Forging a single LTC home by levelling the unnatural barriers between health care and social services is only the first stage in the sector's overall modernisation. Even in the few countries that have managed to address this enormous challenge (e.g. Australia, Denmark and Sweden), they have learned that this necessary step is in and of itself, not sufficient to achieve truly integrated care. Lessons from the world of LTC tell us that, at the very least, seven additional changes are needed [15]:

  • Long-term care should be consumer-directed, with clients being given greater control over the what, how, and when of service delivery. This could be accomplished through “cash and counselling” programmes, vouchers or “individual budgets.” At the most basic level, however, LTC recipients and workers should be trained in the ways of client autonomy, self-direction, and empowerment.

  • Strategically located service points—with community outreach capabilities—should be developed to facilitate access to client information, advice, and intake, support family and informal carers, and engender cooperation between provider agencies.

  • Comprehensive LTC assessment should be standardised and regionalised to ensure this critical process is population-based, fair and timely, and that the right people end up receiving access to needed levels and types of care.

  • Multidisciplinary or interdisciplinary teamwork should form the backbone of the system. Finding the most effective interpersonal and inter-organisational models to build cooperation and collaboration among and between the various professionals and paraprofessionals and agencies and institutions engaged in the LTC enterprise should take priority. However, major investments should also be made in clinical management tools, information technology (IT), and tele-health devices that promise not only more effective joint working, but also better LTC for clients and families.
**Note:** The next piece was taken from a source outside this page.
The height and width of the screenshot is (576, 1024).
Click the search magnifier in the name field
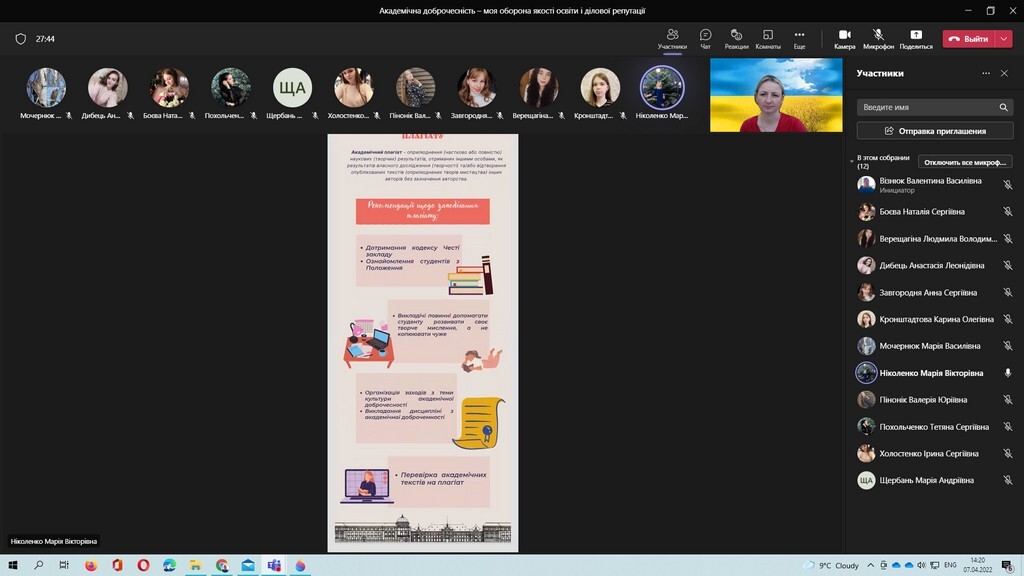1003,107
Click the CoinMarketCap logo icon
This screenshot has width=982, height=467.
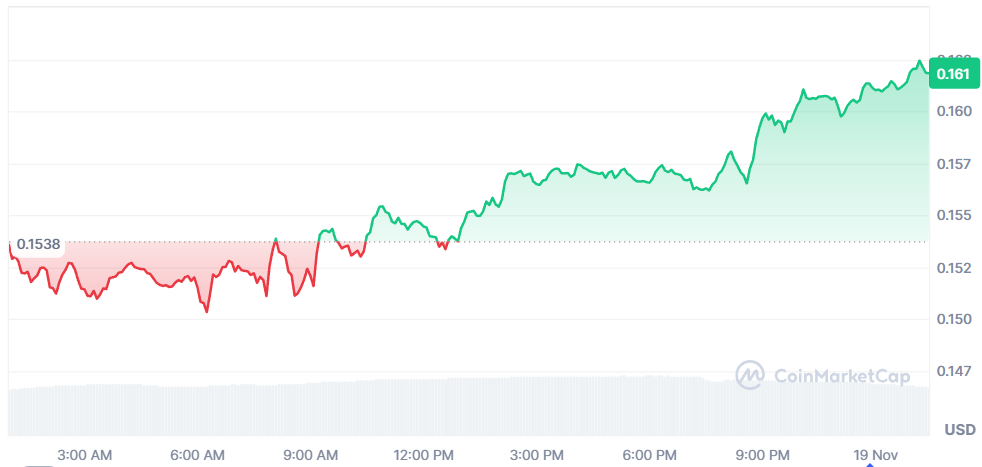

  • Care management should be considered a core LTC “technology”, enabling providers to enhance choice and flexibility in service delivery, improve coordination between services, and increase the efficiency and effectiveness of community care.
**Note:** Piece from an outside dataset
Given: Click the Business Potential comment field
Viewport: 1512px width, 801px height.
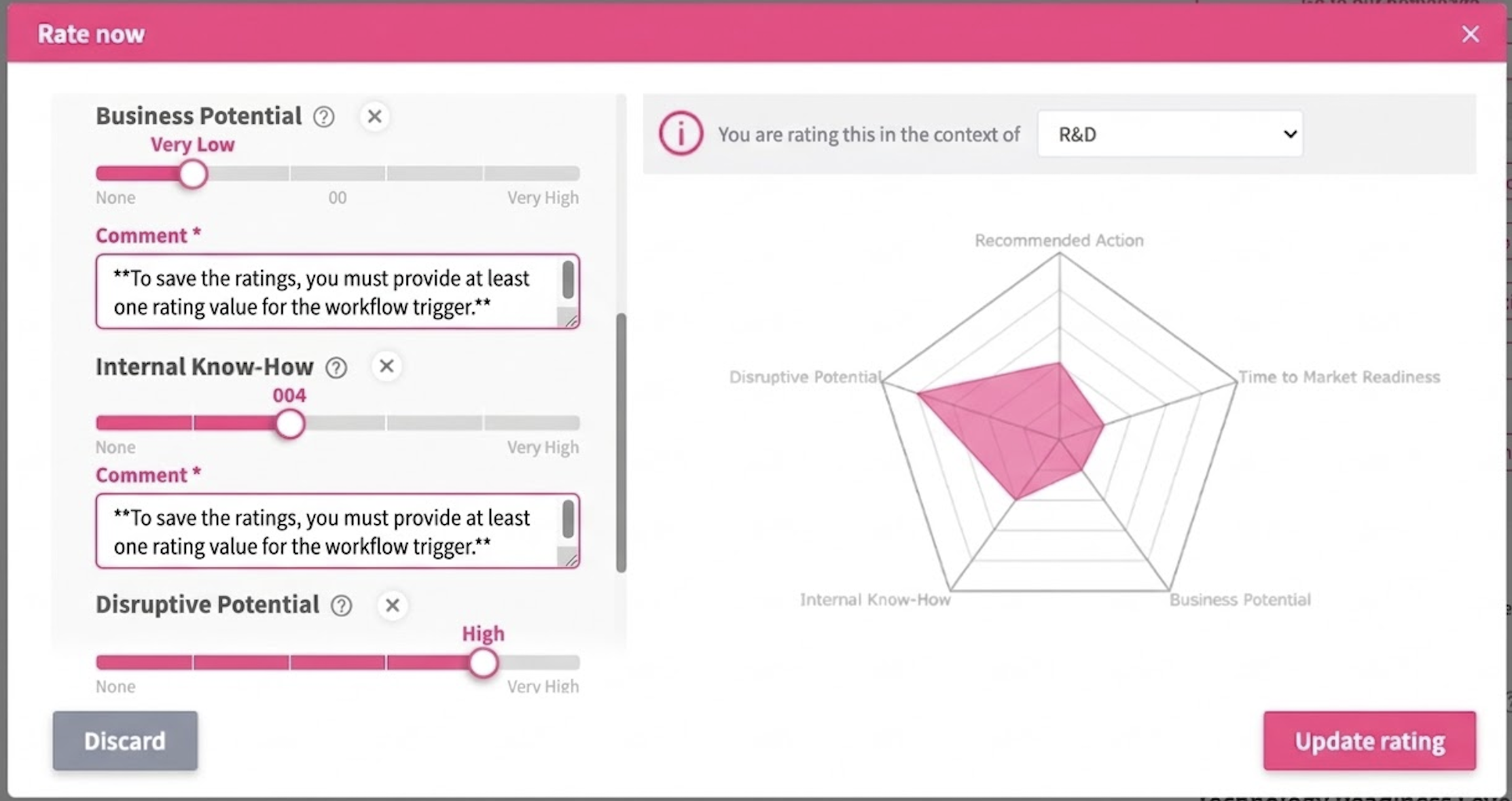Looking at the screenshot, I should 327,292.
  • Effective links with primary care physicians and hospitals should receive major attention throughout the LTC continuum. Fully integrated care and successful client outcomes cannot be attained without the means to achieve the sustained involvement of these two important providers.
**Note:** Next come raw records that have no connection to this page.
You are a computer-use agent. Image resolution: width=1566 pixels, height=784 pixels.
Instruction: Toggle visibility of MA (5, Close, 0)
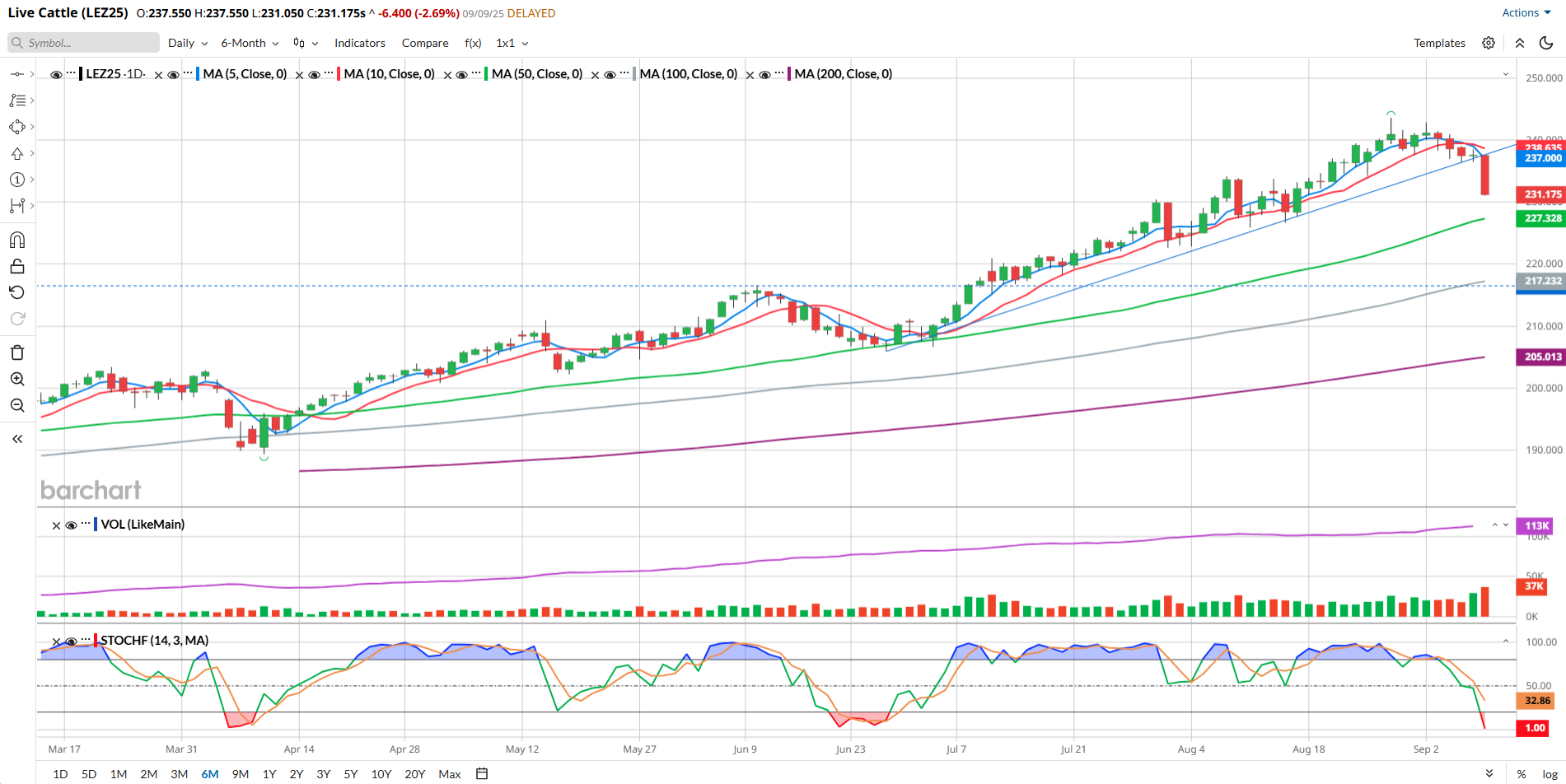[174, 75]
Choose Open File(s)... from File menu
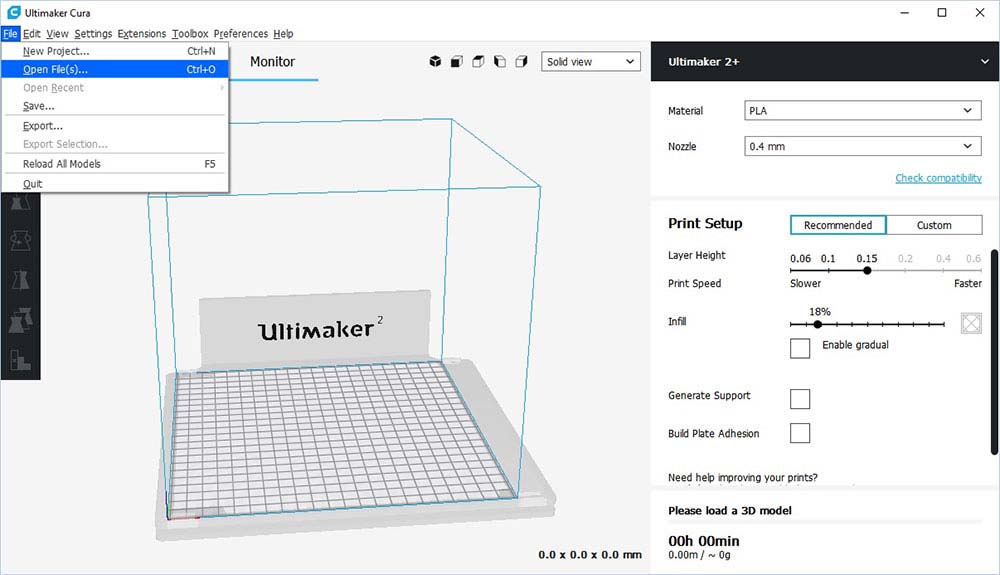Viewport: 1000px width, 575px height. coord(56,70)
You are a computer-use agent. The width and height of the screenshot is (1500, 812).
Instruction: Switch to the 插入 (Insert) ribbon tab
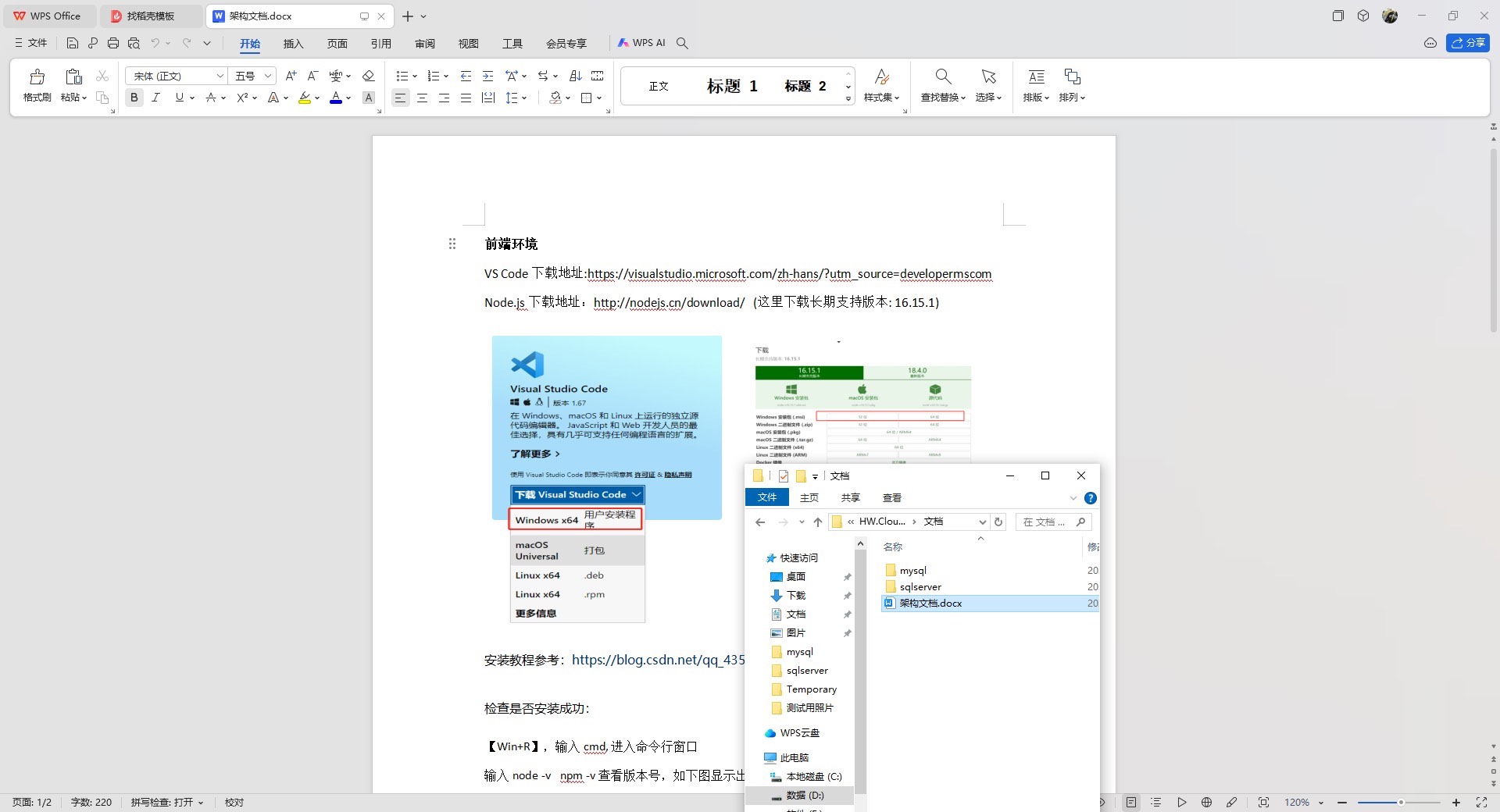[x=293, y=44]
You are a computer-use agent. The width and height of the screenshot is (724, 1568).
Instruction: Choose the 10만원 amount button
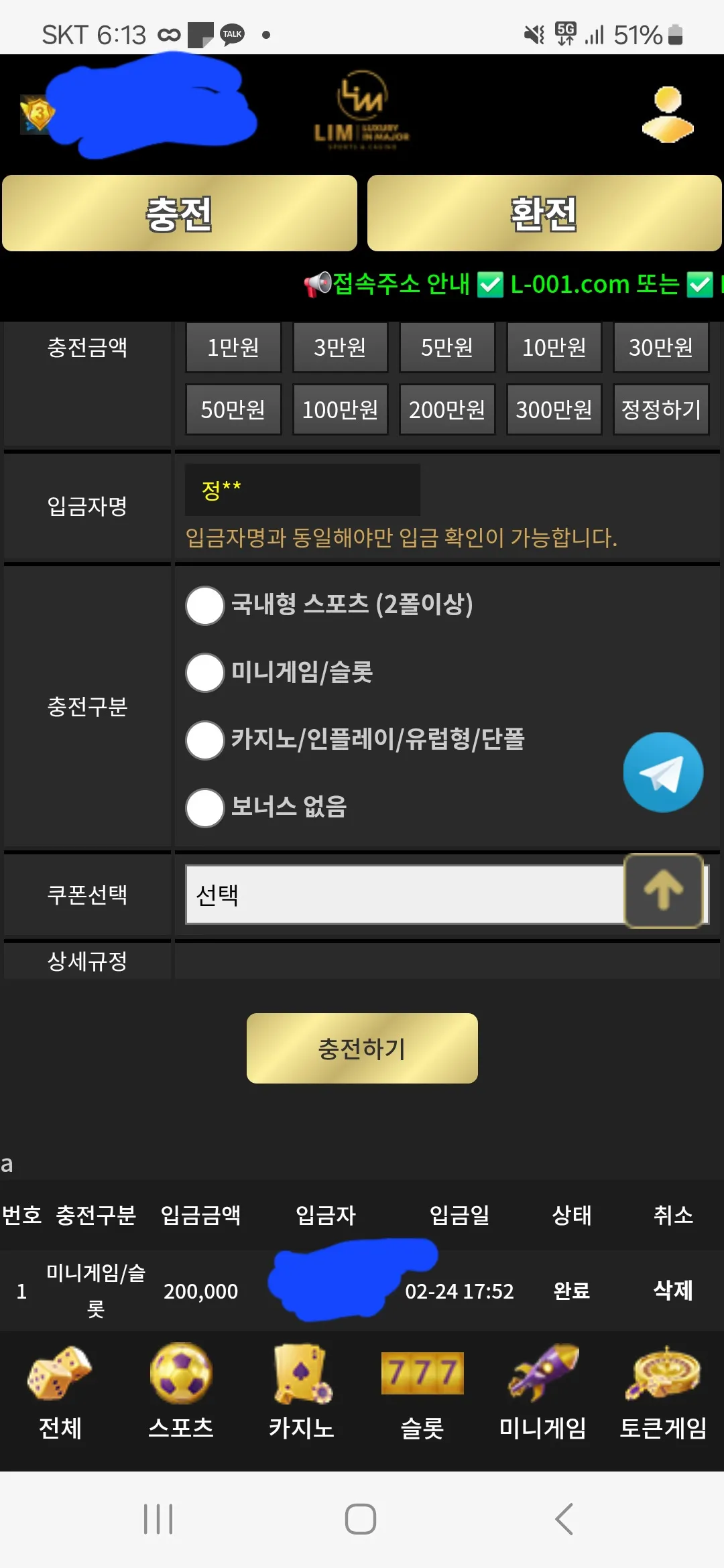[554, 347]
  • Applied research and evaluation should go hand-in-hand with efforts to modernise the LTC sector. This is to ensure that reforms work as intended, and “best practices” are identified and cycled back to providers in order to improve service delivery and the quality of care.

All of us face enormous challenges in terms of how to finance, organise and deliver LTC to a burgeoning population with disabilities. In our search for what needs to be done, we must stop looking for the best “European Model”, “American Model,” etc. LTC and the people who need these everyday services fundamentally constitute a country of their own where only the “Best Model” will do. The essential ingredients of this “Best Model” were outlined in this editorial. Since, in the real world, few countries would be lucky enough to wipe the slate clean and start all over, these proposals are offered as a recipe—not a roadmap—for change. Each country, therefore, must figure out how best to incorporate these reforms into their respective legal and structural frameworks, as well as the concrete steps this necessitates. The ensuing implementation challenges would be enormous, but the results would be well worth it from a societal perspective.